* **TASK PROMPT**: Among the lines below, copy each one in which "agent" appears.

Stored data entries
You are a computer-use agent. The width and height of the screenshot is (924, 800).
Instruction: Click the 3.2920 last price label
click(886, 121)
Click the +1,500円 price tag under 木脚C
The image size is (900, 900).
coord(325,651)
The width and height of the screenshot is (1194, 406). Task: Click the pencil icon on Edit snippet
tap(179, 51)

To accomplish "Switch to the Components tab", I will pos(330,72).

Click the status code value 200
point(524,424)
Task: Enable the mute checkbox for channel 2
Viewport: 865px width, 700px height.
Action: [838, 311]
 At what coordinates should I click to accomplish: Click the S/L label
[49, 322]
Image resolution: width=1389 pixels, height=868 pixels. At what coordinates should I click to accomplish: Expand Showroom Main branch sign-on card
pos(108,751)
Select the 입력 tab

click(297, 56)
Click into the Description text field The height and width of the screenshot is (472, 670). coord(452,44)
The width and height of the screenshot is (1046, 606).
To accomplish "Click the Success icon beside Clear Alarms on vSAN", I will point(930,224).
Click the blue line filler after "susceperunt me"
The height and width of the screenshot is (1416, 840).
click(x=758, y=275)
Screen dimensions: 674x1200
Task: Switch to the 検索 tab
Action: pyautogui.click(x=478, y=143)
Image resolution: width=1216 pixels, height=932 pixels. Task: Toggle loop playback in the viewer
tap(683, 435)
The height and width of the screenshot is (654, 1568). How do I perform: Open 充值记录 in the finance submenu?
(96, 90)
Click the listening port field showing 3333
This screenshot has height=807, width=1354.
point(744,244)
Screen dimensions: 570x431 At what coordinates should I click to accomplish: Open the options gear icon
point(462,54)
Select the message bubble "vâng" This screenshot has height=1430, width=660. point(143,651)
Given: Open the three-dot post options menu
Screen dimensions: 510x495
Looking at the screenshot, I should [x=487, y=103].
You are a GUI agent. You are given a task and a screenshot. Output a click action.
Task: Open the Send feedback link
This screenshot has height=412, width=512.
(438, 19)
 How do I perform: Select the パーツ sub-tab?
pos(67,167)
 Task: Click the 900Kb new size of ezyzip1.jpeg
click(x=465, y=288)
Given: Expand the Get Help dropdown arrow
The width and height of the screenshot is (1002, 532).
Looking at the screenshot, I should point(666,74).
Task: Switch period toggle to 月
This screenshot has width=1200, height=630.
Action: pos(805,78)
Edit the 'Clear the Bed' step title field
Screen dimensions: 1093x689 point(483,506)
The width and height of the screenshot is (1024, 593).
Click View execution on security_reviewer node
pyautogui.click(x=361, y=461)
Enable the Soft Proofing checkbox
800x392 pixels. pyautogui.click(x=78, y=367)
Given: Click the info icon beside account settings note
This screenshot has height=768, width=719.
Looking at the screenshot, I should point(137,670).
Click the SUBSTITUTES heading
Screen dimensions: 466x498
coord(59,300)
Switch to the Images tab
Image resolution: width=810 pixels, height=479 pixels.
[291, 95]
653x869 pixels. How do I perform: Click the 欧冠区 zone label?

* **RESPONSE FOR THIS EXERCISE**:
You are a computer-use agent. The width and height of the screenshot is (924, 800).
You are a GUI agent. You are given a task and a screenshot. Output a click action.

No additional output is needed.